Excerto de origem:
▼
Decisão Texto Integral:
Acordam no Tribunal da Relação de Guimarães

Apelante: Quinta X dos Sonhos-Hotelaria e Gestão Turística, Sociedade Unipessoal, com sede na … Alijó.

Apelada: C.-Projectos, Coordenação e Direcção de Obras, Lda., com sede na Rua … Porto.

Autos: Apelação em separado em ação declarativa de condenação sob a forma de processo comum.

I. Relatório

Em sede de audiência de julgamento foi proferido o seguinte despacho, ora sob recurso:

O princípio do inquisitório não existe para suprir lapsos das partes, nomeadamente quando não arrolam oportunamente a prova testemunhal que pretendem produzir.
No entanto é entendimento deste tribunal que quando se procede à apensação de ações e há lugar apenas a um julgamento sobre toda a matéria em discussão nas ações apensadas, a prova pode e deve incidir sobre todos os factos em discussão.
Entendemos também que esta posição não se afigura contraditória relativamente ao facto por não ter sido admitido o requerimento da ré C., Lda, no processo apenso, uma vez que a prova está a ser produzida nesta audiência é a que foi admitia nos autos.
Face ao exposto decido que a testemunha pode depor sob toda a matéria em discussão neste julgamento.”
O presente recurso de apelação foi interposto pela Autora, pugnando pela revogação do despacho recorrido e a sua substituição por outro que determine a não admissão de prova testemunhal relativamente aos factos referentes aos temas de prova da acção apensa, formulando as seguintes conclusões:

I. A apensação de acções não implica necessariamente que cada uma das acções perca a sua autonomia, a sua individualidade própria, de que dispunha antes da apensação. E essa individualidade revê-se na possibilidade de, apenas relativamente a um deles, operar a confissão, transação ou desistência.
▲
Dados fornecidos:
▼
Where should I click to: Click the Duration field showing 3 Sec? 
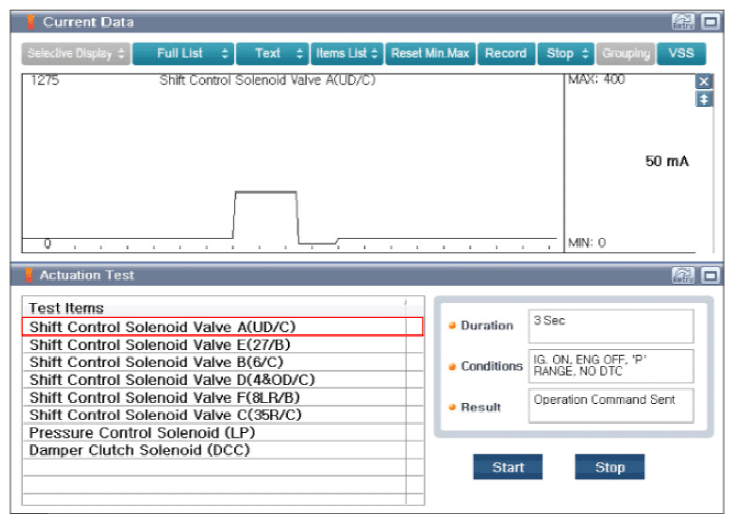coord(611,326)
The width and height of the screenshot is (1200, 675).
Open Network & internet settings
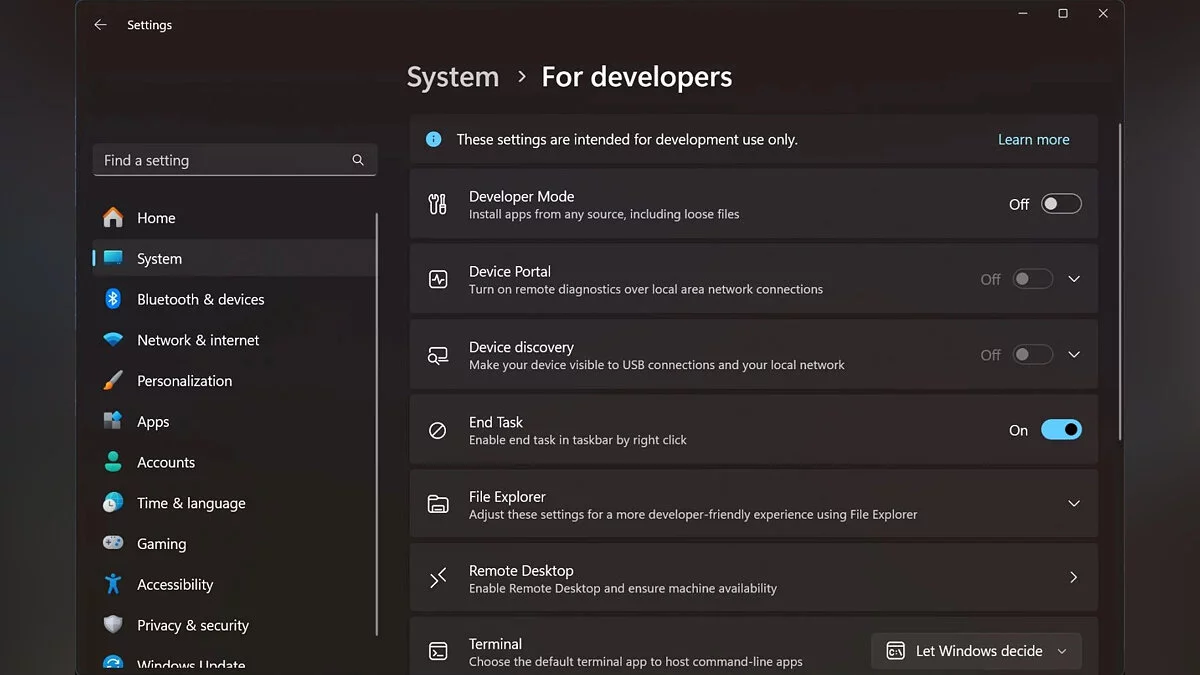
▲
O que se pede: Em que tribunal foi proferido o acórdão apresentado no excerto de origem? Os dados têm origem numa fonte diferente da do excerto.

Resposta completa: No Tribunal da Relação de Guimarães.